I'm with Wesley S. on this one, having lived through a couple "nine day wonders" before. Skepticism is healthy.

An article entitled "World's Oldest Musical Notation Deciphered on Cuneiform Tablet" appeared on pp. 14-25 of the Biblical Archaeology Review in vol. vi, #5, which was Sep/Oct 1980. The article itself is not signed but the text states that it was "reviewed" by Prof. Anne Kilmer.

On p. 25, the writer says that, "Professors Kilmer, Crocker and Brown cooperated in producing a sound recording, called "Sounds from Silence" (Bit Enki Publications, Berkeley), in which Prof. Crocker sings the Hurrian cult song and accompanies himself on the replica of the Silver Lyre. On the same recording you can also hear Prof. Kilmer sing the song, accompanied by another replica lyre that is closer in time and place to the song from Ugarit. Prof. Brown based the reconstruction of this second lyre on a second millennium drawing on a piece of ivory from ancient Megiddo. The 'Megiddo Lyre' is smaller than the bovine lyres, no longer has a bovine-shape sound box, and its sound is in a higher register ... better suited to a woman's voice."

SOURCE MATERIAL >>
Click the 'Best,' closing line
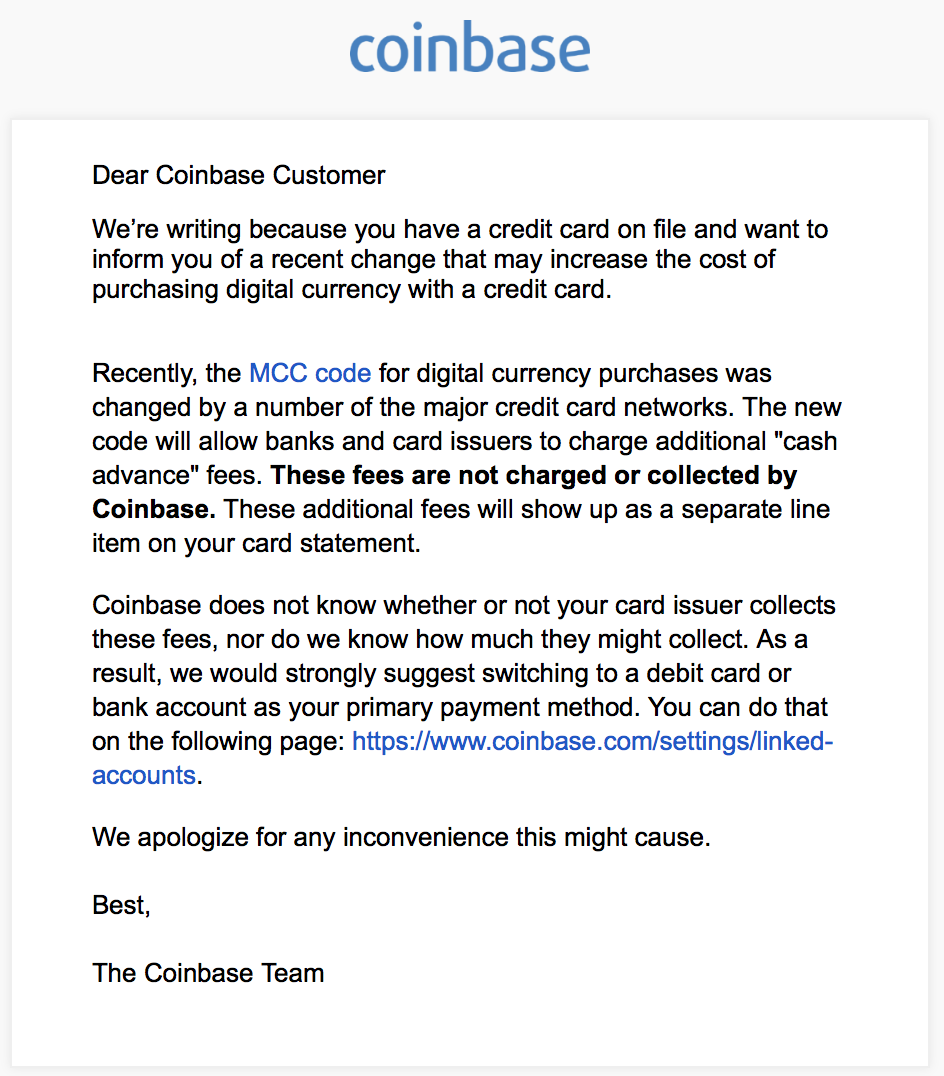944x1076 pixels. coord(121,906)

PROBLEM A >> In the passage on the cuneiform musical notation, reproduce the text from "I'm with Wesley" to "Prof. Anne Kilmer.".
PROBLEM B >> According to the passage on the cuneiform musical notation, which publisher released the recording "Sounds from Silence"?
PROBLEM C >> List every professor named in the passage on the cuneiform musical notation.

CORRECT ANSWER A >>
I'm with Wesley S. on this one, having lived through a couple "nine day wonders" before. Skepticism is healthy.

An article entitled "World's Oldest Musical Notation Deciphered on Cuneiform Tablet" appeared on pp. 14-25 of the Biblical Archaeology Review in vol. vi, #5, which was Sep/Oct 1980. The article itself is not signed but the text states that it was "reviewed" by Prof. Anne Kilmer.

CORRECT ANSWER B >> Bit Enki Publications, Berkeley.

CORRECT ANSWER C >> Anne Kilmer, Crocker, Brown